What Hospitality REITs Should Know About Taxable REIT Subsidiaries
As noted in a previous article on understanding the basic of REITS, certain REIT’s will be required to use a Taxable REIT Subsidiary (TRS) in conjunction with their operations. This brings about different reporting requirements that companies must consider, but before getting into this detail, let’s first start with defining TRS and the breakdown why they are used.
What are Taxable REIT Subsidiaries?
A TRS is a corporation that is owned either directly or indirectly by a REIT and has made an election jointly with the REIT to be a TRS for tax purposes. A TRS is subject to regular corporate income tax, which stands currently at 21% because of the Tax Cuts and Jobs Act.
Generally, a REIT’s investments/income must come from passive real estate investments, so the TRS was created to perform activities that cannot be performed by the REIT itself, all while not threatening REIT qualification status.
Under Internal Revenue Code of 1986, as amended, (“IRC”) Sec. 856, REITs retain their tax status if, among other conditions, the REIT meets various gross income tests related to real estate and portfolio related income (good income) and other non-real estate related income (bad income). By forming and electing TRS status, the bad income may be kept separate from the REIT and allow the REIT to pass the gross income test under IRC Sec. 856.
A REIT can hold many TRSs, however, this ownership interest is limited to a 20 percent cap to be complied with quarterly. The limitation provides that the combined value of all the REIT’s TRSs cannot exceed 20% of the value of the REIT’s total assets.
How do TRS vary for a Hospitality REIT?
Although a TRS can typically perform services and generate income that a REIT is not allowed to without jeopardizing the REIT’s status, there are special rules regarding a TRS being used in conjunction with hospitality-REITs. For instance, a multifamily property which collects rent from the tenants would generally be considered a passive investment, while a hotel would not be considered passive because of a high amount of tenant services required based on the number of operations occurring at the property. In order to work around this, the REIT would lease the hotel property to a TRS which is required to have an “eligible independent contractor” (as defined under IRC Sec. 856(d)(9)) to manage the daily operations of the hotel. This nuance in the hotel lease arrangement between a REIT and its TRS is commonly referred to as the qualified lodging exception under IRC Sec. 856(d)(8)(B).
It is important for the owner/operator to ensure that the independent contractors selected to manage the daily operations have the expertise associated with these properties to ensure maintaining compliance with the provisions for the TRS rules as well as to ensure successful operations occurring at the underlying property. This rental structure would allow for the rental income between the REIT and the TRS to qualify for the related party rent exception under IRC Sec. 856(d)(8)(B) and therefore will be treated as good income for purposes of IRC Sec. 856(c)(2) & 856(c)(3).

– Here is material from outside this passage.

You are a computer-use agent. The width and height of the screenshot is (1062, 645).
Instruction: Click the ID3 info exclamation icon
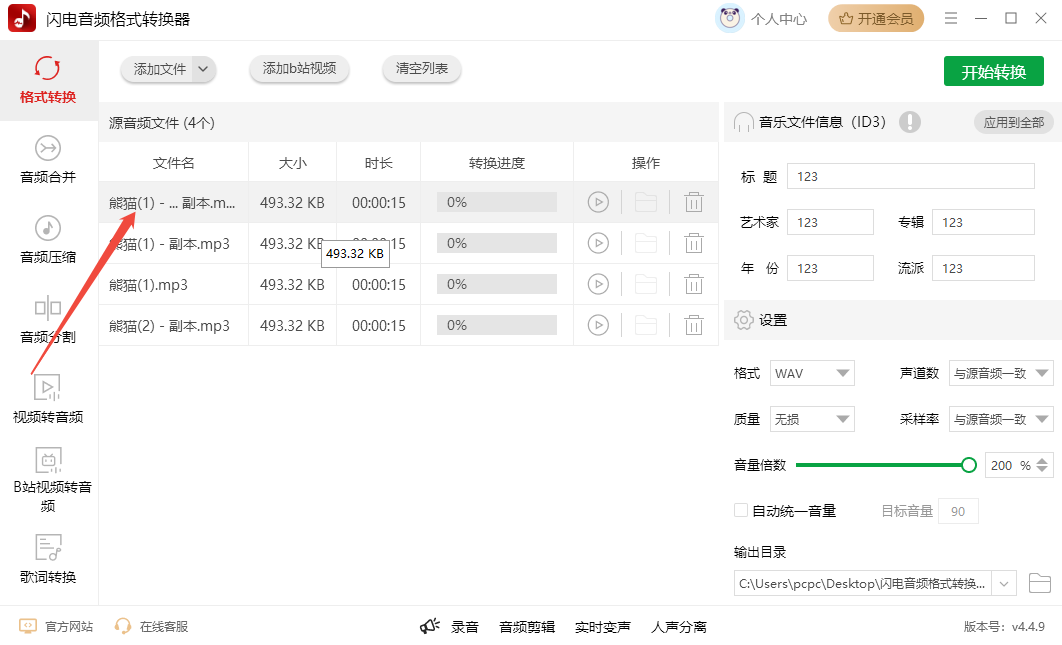click(910, 122)
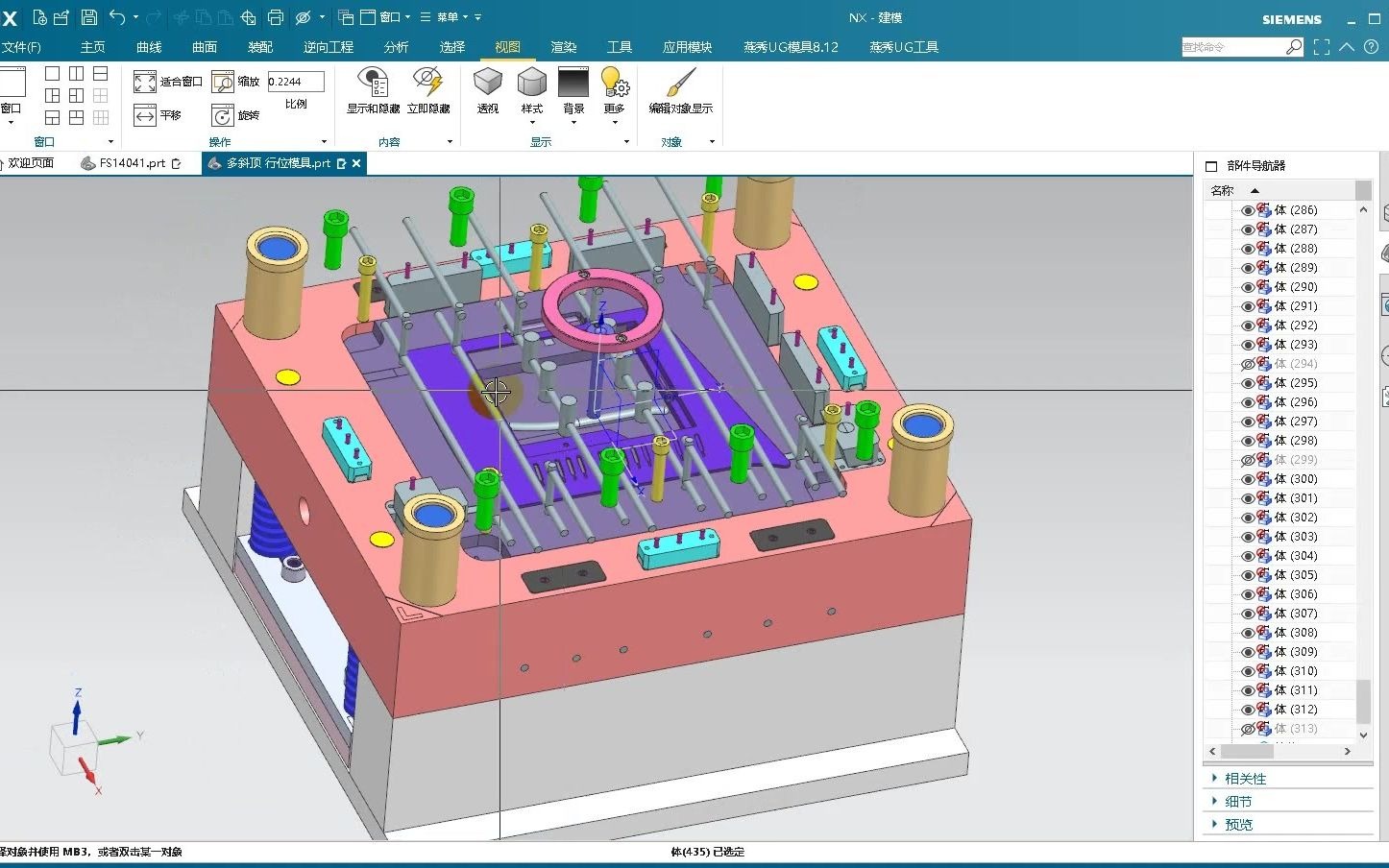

Proper diligence is required in order to determine the arm’s-length rental charges between the REIT and TRS entities. There are risks associated with the REIT charging an inappropriate rent (shadowing losses to the taxable subsidiary) which could subject the REIT to a 100% tax. In the current market as the hospitality industry is still recovering from the impact of the COVID-19 Pandemic this is especially significant. In order to ensure the REIT is maintaining compliance with the arm’s-length rental charges, a REIT should consider the use of a transfer pricing study to fully ensure compliance which may avoid the most severe penalties or loss of REIT tax status.
Overall, the use of TRS entities provides additional flexibility to REITs as they continue to expand their base of operations, all while also ensuring that the REIT itself maintains compliance with their REIT Status (quarterly asset testing and annual income testing). A REIT should consult with a REIT specialist to so that all applicable provisions are being followed and maintained.